Bullying and harassment training: the problems
Interactive drama has proved to be an effective means of training to reduce the incidence of bullying and harassment in the workplace. At Nelson Training we were approached by a county fire service as an industrial tribunal had mandated that all staff members receive bullying and harassment training. Fire services are predominantly male organisations and there is a strong banter culture. Many organisations such as the fire, police and armed services have a banter culture and many people working in these organisations are unclear where the border line between banter and harassment starts.
Training people in any aspect of bullying and harassment is difficult. Many people who work in uniformed organisations are unhappy with sitting in a training room for a few hours. They are unlikely to respond favourably to an extended PowerPoint session. In addition, when training a subject such as bullying and harassment, there are additional difficulties in that people do not believe it applies to them personally (even if it does!) and they also resent being ‘sent’.
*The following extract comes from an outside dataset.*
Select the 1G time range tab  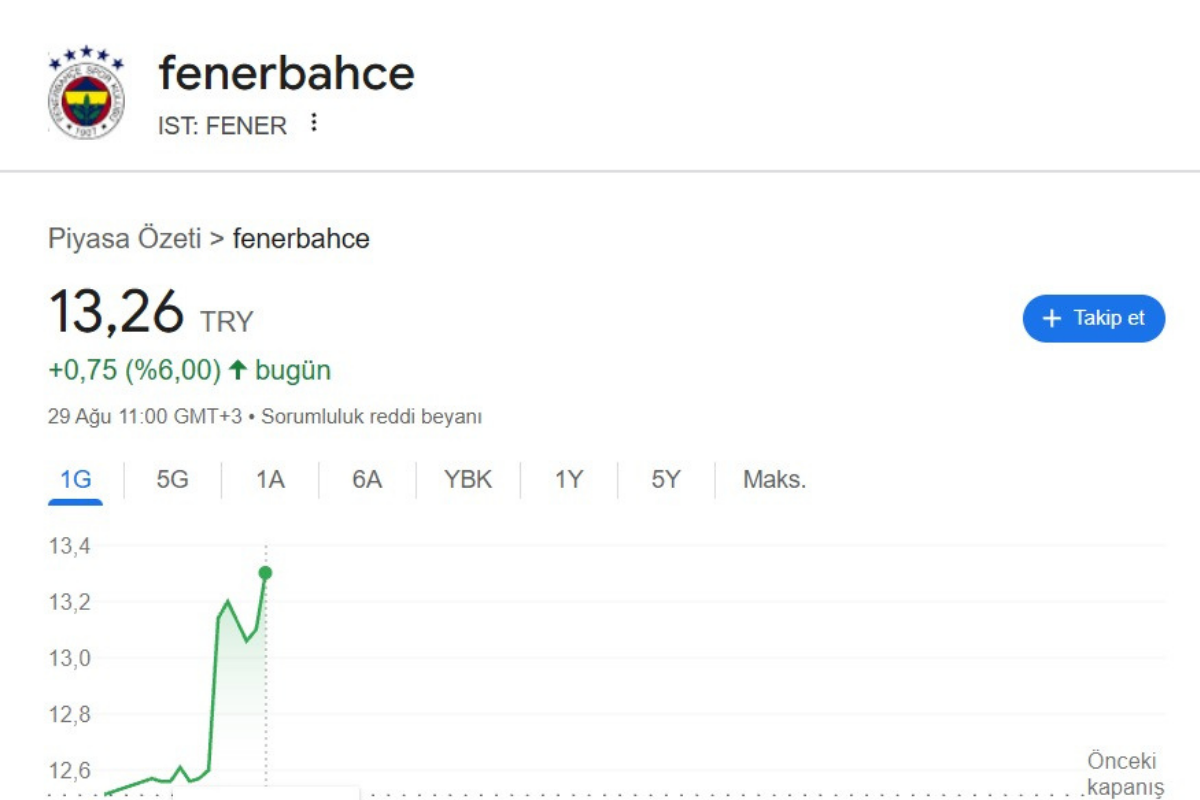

We have found another problem with bullying and harassment training, from our experience of this training at NHS trusts, in that many managers are unclear as to where the line should be drawn between acceptable strong performance management and bullying behaviour. Many people came into the NHS as members of the medical profession and now find themselves in a supervisory management position having received no training in managing people.
Victims of bullying or harassment also frequently flounder in deciding how to deal with the situation, with the result that many cases end up following a formal route that could have been avoided had they only known how the situation could be resolved informally.
For outline programmes on managing bullying and harassment use this page link.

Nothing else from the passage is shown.